You have spent months having interviews, drafting business plans and having socials with your potential new line manager and colleagues. You finally receive your offer and new contract and, after happily accepting, you have to go through the dreaded resignation. And that’s when it starts.
The counter-offer arrives.
As recruiters, we see it time and time again. Employers panic when key team members resign and feel forced to make irrational offers and changes to prevent losing skills to a competitor.
There are a multitude of reasons you may receive a counter offer and the specific motivation will boil down to a combination of your role in the team, current projects you are working on and your line manager. But, broadly speaking, counter-offers fall into three categories:
Improved remuneration and/or benefits, either immediately or in the future
An offer of promotion, or the promise of promotion in the future
An offer of improved conditions, for instance changes to reporting lines.
Whatever the offer, this is a time to be wary. Counter offers are almost always wrapped in flattery, which may well conceal the true motivation to retain your services. This is not a time to be swayed by fine words. At a critical crossroads in your career, this is a time for a level head and clear thinking.
The truth is there are a multitude of reasons why accepting a counter offer can be dangerous.

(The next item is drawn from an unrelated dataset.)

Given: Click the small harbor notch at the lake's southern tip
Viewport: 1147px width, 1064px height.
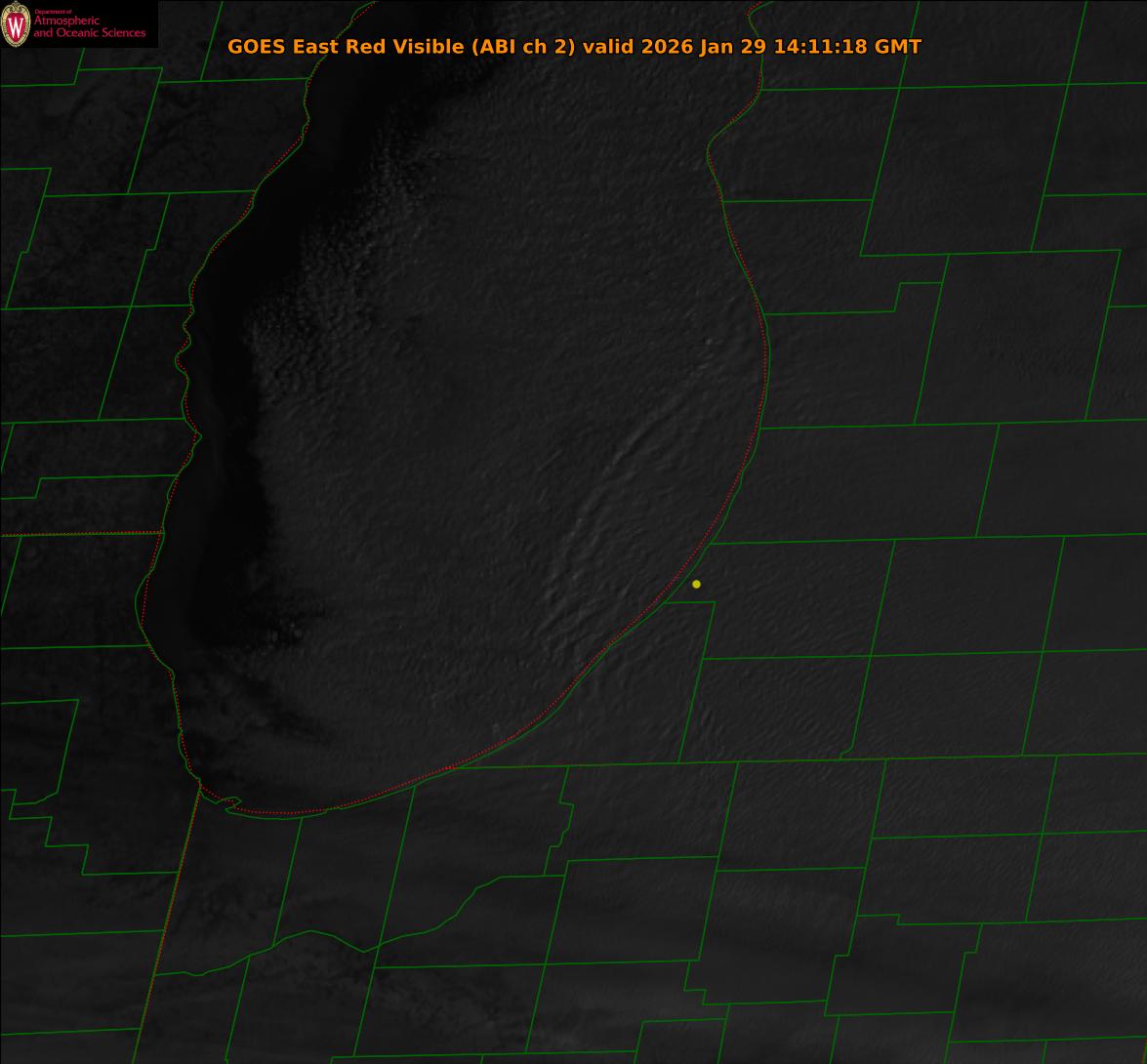Looking at the screenshot, I should coord(231,804).
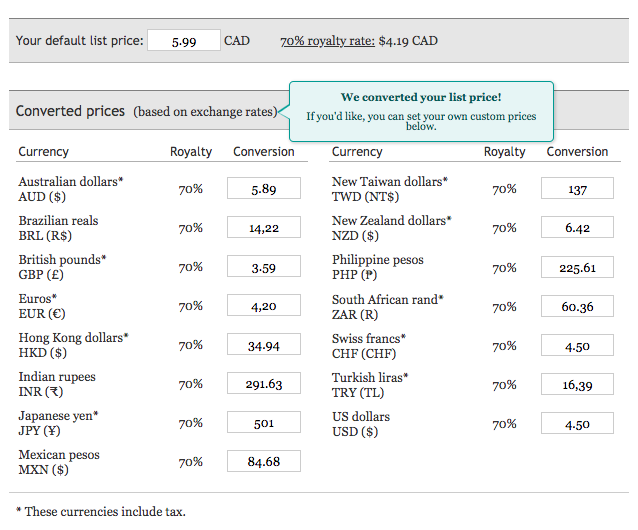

After all, any situation in which you are forced to get an outside offer before being offered a pay rise, promotion or better working conditions should be treated with suspicion.
Consider the potential consequences…
Yes, by accepting a role elsewhere you have made your employer aware that you are unhappy or dissatisfied with your role . But you have also given them a reason to think you are less than loyal. Where will that really leave you in the pecking order when promotions are being considered?
Likewise, if you do get promoted as a result of a counter-offer, the relationship you enjoy with your colleagues may be affected. You could lose their respect when they find out that you got a pay rise or promotion because you ‘threatened to leave’. Worse still, if they were in line for promotion, and your advancement has put the brakes on theirs…
In the end, counter‐offers are not really about you at all. They are usually nothing more than stalling devices to give your employer time to replace you or make a transition on their timetable. Ask any recruiter and they will tell you the same story, the statistics show that the vast majority of people who accept counter‐offers will still end up leaving their firm within six to 12 months.
Then consider the new employer you will be letting down. If you accept a counter‐offer, you will almost certainly be closing down a potential career option with an employer you clearly have respect for.
All in all, the counter-offer is a sticky situation that is best avoided – and there are ways to do just that.
For instance, stay in control by resigning in writing. Of course, your boss will want to discuss it with you but this is your chance to discourage any thoughts of counter-offering. Simply make it clear that you have weighed up the merits of both positions and have chosen to leave – be up front and tell them that you don’t want a counter-offer and just wish for an amicable departure.
Remember, if something seems too good to be true, then it probably is. A counter-offer may be a quick fix for your current employer but, long term, it is likely to be little more than fool’s gold for you.